Age spread: 20.7% under the age of 18, 5.6% from 18 to 24, 21.9% from 25 to 44, 24.5% from 45 to 64, and 27.3% who were 65 years of age or older. The median age was 46 years. For every 100 females, there were 87.4 males. For every 100 females age 18 and over, there were 86.7 males.

The median income for a household in the city was $29,482, and the median income for a family was $34,519. Males had a median income of $26,510 versus $17,596 for females. The per capita income for the city was $17,372. About 4.2% of families and 6.8% of the population were below the poverty line, including 1.7% of those under age 18 and 12.4% of those age 65 or over.

==Arts and culture==

Attractions include:
- Old Stone School – Built in 1864
- Commercial Fishing Museum – Displays Lansing's history as a fishing town including commercial fishing, the pearl button industry, and ice harvesting.
- Black Hawk Bridge – Built in 1931
- Mount Hosmer – Named for artist Harriet Hosmer after she climbed to the peak in 1851.
- Allamakee County Historical Society Museum
The Waukon Standard is the local newspaper.

==Education==
The Eastern Allamakee Community School District operates local public schools.
- New Albin Elementary School
- Lansing Middle School
- Kee High School

==Infrastructure==
Passenger train service was provided to Lansing throughout its early history. Trains ran from La Crosse along the west bank of the Mississippi River through Lansing to Dubuque. This service gradually decreased in the first half of the twentieth century and was discontinued on June 8, 1951.
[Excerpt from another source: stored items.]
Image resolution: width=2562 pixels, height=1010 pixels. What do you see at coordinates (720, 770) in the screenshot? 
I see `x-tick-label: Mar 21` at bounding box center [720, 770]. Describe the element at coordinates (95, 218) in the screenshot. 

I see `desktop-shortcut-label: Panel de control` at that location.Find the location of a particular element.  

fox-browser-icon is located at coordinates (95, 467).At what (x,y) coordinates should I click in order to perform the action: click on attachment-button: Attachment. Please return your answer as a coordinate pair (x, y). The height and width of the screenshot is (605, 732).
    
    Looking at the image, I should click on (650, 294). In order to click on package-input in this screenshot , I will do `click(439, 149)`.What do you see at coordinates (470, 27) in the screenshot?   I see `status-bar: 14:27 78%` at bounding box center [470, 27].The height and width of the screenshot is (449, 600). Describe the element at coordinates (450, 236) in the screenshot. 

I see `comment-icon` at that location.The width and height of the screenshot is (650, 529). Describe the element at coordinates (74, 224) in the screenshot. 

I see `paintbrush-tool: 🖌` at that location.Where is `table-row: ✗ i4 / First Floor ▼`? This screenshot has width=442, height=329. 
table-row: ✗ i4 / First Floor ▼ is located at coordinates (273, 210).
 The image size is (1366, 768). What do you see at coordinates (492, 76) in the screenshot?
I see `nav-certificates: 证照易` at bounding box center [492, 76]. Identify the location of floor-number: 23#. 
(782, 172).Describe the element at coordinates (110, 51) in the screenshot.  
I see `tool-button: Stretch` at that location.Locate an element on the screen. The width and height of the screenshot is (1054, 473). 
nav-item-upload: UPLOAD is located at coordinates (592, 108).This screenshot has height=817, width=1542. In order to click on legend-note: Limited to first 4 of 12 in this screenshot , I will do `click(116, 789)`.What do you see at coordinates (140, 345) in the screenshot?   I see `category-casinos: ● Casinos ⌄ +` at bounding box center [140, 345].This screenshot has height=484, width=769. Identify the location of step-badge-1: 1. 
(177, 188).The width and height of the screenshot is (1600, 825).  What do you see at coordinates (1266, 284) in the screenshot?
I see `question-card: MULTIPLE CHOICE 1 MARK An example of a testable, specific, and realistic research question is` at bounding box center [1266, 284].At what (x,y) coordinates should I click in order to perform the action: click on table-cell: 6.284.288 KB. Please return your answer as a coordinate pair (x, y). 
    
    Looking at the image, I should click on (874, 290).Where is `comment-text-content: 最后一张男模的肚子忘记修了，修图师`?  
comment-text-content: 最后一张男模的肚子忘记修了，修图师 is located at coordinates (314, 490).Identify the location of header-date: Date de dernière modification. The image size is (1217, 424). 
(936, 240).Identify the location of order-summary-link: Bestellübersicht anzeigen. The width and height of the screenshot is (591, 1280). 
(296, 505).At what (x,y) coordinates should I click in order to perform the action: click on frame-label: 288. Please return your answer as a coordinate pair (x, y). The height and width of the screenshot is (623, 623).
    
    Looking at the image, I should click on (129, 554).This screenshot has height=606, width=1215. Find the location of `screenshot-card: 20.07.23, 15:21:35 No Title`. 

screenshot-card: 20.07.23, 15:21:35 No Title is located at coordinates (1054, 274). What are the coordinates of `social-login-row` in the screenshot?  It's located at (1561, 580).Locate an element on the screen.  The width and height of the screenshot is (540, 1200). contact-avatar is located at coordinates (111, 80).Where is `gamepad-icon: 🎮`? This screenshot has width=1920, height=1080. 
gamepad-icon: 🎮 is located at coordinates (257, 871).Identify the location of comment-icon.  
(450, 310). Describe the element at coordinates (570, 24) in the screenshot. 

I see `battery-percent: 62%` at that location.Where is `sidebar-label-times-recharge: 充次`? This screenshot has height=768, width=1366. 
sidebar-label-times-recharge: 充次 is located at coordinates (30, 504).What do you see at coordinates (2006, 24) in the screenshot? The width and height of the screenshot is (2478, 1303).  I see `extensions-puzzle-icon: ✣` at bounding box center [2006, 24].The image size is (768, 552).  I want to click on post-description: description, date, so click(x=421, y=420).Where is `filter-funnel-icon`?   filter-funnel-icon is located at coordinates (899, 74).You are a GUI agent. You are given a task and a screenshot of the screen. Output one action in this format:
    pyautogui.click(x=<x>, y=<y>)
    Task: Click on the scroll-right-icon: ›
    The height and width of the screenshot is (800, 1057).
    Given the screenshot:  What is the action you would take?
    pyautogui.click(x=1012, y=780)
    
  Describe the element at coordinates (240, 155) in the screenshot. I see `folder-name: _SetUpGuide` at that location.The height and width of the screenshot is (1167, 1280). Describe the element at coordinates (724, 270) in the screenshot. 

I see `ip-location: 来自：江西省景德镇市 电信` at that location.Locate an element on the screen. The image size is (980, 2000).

Lansing is served by Iowa Highway 9, which terminates on the Black Hawk Bridge leading to Wisconsin. Beginning in 2017, the Iowa Department of Transportation revealed plans to replace the Black Hawk Bridge with construction beginning in 2024. The Black Hawk Bridge was imploded on December 20, 2025.

==Notable people==
- James Isham Gilbert - Union general during Civil War; settled in Iowa in 1851 where he helped found the town of Lansing.
- Edwin G. Krebs - co-recipient of 1992 Nobel Prize in Medicine.